# Text extract
————

A customer is silhouetted while entering the Fifth Avenue Apple store shortly after doors opened for iPhone 6 sales in Manhattan, New York, in this Sept. 19, 2014 file photo. | REUTERS/Adrees Latif

Silicon Valley giants Apple Inc., Google Inc., Intel Corp., and Adobe Systems Inc. have agreed to pay $415 million in an attempt to resolve a class-action suit alleging that they created an illegal cartel to keep their workers from taking better-paying jobs from other companies.

The settlement proposal was a revision filed on Thursday in a federal court in San Jose, California, after the previous $324.5-million amount offered was rejected by U.S. District Judge Lucy Koh as insufficient five months ago, ABC News reported.

Koh believed that at least $380 million, including lawyer fees, should be paid to around 64,000 workers involved in the case.

The lawsuit filed in 2011 originally sought $3 billion in damages, which could have been tripled under the U.S. antitrust law. The workers' attorneys decided to opt for settlement as the alleged conspiracy was deemed difficult to prove to a jury.

If the district judge green-lights the revised settlement, the four tech firms will be able to avert a trial over allegations that they secretly agreed not to recruit each other's employees from 2005 to 2009.

The alleged scam was halted after the U.S. Justice Department started an investigation which was rounded off with an antitrust complaint against the four companies. The case was settled without admission of guilt or payment of fines by the involved firms.

Some of the evidence gathered in the lawsuit are emails of Apple's and Google's top officials. Steve Jobs, the late chief executive officer of Apple, was said to be the leader of the cartel which sought to lessen chances that top computer programmers and other star employees will transfer to other tech firms. Wages of the employees, who were already earning over $100,000 yearly, were suppressed.

Internal emails also showed that former Google CEO Eric Schmidt, who was on Apple's board at the time when the alleged collusion started, fired a Google recruiter for contacting an Apple engineer.

————

# Supplied records
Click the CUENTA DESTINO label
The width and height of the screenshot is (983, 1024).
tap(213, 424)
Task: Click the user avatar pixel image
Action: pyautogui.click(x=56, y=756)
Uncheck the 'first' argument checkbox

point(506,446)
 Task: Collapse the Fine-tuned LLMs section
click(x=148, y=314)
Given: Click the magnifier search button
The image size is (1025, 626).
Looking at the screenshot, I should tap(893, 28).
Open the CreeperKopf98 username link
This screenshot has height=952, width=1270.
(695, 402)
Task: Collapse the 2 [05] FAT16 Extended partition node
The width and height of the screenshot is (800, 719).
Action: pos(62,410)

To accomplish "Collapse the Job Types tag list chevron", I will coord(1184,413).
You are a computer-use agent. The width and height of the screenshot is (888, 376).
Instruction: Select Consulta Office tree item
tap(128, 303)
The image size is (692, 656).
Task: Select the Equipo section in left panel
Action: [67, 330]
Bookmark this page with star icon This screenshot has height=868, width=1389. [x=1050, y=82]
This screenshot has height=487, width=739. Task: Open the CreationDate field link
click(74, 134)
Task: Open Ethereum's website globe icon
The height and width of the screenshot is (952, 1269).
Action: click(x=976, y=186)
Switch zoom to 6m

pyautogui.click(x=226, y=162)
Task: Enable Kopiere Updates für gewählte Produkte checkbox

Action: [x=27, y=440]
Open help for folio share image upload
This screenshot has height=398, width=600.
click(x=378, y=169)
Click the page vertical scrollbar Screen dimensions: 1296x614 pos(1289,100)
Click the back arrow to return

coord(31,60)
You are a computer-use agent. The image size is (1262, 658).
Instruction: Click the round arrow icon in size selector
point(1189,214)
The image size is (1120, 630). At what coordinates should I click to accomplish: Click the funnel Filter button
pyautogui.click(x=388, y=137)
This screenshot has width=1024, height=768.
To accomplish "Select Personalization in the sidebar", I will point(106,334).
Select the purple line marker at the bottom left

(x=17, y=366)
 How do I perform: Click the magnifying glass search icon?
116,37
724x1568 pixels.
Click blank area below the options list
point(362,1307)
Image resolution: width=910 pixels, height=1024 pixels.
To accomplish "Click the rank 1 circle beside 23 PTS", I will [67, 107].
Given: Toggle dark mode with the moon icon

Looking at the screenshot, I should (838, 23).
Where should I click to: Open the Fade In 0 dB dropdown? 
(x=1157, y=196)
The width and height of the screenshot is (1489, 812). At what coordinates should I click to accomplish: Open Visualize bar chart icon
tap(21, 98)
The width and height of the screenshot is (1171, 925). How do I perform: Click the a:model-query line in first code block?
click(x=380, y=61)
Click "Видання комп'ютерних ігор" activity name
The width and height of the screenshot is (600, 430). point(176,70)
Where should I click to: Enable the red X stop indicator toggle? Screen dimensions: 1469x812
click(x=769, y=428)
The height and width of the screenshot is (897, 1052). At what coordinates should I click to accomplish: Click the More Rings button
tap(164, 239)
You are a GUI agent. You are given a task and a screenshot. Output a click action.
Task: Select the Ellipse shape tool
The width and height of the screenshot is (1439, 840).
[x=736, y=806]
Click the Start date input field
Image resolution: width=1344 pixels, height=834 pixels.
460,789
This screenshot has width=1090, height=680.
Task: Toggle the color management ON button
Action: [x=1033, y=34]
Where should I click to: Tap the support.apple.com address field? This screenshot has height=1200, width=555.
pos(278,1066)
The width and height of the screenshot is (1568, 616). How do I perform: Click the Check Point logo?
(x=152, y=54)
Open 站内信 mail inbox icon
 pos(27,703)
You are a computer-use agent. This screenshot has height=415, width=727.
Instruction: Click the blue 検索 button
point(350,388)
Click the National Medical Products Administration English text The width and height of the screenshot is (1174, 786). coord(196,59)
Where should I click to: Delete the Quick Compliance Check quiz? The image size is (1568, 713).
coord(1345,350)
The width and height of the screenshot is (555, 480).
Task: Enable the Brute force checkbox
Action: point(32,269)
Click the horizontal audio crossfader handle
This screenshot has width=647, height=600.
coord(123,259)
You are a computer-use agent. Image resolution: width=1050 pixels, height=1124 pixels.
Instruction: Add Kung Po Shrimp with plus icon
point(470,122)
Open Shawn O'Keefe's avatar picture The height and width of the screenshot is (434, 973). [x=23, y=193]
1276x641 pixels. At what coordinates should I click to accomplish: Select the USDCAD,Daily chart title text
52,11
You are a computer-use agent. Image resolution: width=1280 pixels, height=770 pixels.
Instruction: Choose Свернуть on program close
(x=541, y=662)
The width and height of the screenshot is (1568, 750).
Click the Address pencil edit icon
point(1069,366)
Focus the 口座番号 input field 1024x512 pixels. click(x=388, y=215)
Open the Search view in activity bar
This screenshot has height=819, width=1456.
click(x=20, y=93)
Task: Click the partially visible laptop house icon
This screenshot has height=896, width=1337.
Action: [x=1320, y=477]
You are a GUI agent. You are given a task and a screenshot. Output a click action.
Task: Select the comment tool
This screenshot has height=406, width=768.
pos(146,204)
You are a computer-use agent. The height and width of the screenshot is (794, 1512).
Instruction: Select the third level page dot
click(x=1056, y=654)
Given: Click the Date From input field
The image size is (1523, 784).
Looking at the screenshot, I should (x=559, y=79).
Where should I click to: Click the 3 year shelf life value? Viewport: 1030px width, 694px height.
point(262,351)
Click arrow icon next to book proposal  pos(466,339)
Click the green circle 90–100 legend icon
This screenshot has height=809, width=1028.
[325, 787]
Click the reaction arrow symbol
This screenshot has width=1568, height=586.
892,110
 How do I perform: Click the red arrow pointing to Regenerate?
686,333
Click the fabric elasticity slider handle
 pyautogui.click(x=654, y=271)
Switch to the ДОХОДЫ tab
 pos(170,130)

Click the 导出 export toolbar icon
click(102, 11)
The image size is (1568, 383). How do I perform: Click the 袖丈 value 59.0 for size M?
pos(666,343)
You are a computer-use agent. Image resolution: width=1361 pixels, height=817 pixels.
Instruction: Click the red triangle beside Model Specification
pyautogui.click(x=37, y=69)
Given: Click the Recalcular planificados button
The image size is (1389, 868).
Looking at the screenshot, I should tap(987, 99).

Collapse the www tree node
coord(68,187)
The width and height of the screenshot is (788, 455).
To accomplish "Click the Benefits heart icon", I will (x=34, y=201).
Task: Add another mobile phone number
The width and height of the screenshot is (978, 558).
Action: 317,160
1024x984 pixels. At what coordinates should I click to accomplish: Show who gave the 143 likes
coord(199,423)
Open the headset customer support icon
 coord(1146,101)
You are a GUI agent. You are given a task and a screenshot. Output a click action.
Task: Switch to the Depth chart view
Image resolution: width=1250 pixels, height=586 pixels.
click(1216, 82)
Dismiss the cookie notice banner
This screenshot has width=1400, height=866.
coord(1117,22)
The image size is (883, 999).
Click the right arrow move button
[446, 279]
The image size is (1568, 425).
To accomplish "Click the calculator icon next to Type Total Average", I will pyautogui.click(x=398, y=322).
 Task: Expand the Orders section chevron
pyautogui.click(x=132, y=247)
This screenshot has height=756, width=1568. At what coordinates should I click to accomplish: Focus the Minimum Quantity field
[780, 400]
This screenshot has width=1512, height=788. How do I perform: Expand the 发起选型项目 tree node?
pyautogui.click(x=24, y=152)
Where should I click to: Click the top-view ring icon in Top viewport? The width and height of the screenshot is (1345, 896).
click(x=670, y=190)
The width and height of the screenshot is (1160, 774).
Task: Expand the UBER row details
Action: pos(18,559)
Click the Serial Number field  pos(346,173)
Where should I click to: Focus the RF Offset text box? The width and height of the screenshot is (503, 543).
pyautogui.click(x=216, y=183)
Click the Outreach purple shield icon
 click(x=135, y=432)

————

# What to produce
Please give the amount of the earlier settlement offer that the judge rejected, according to the article on the Silicon Valley hiring lawsuit.

# Solution to this exercise
$324.5 million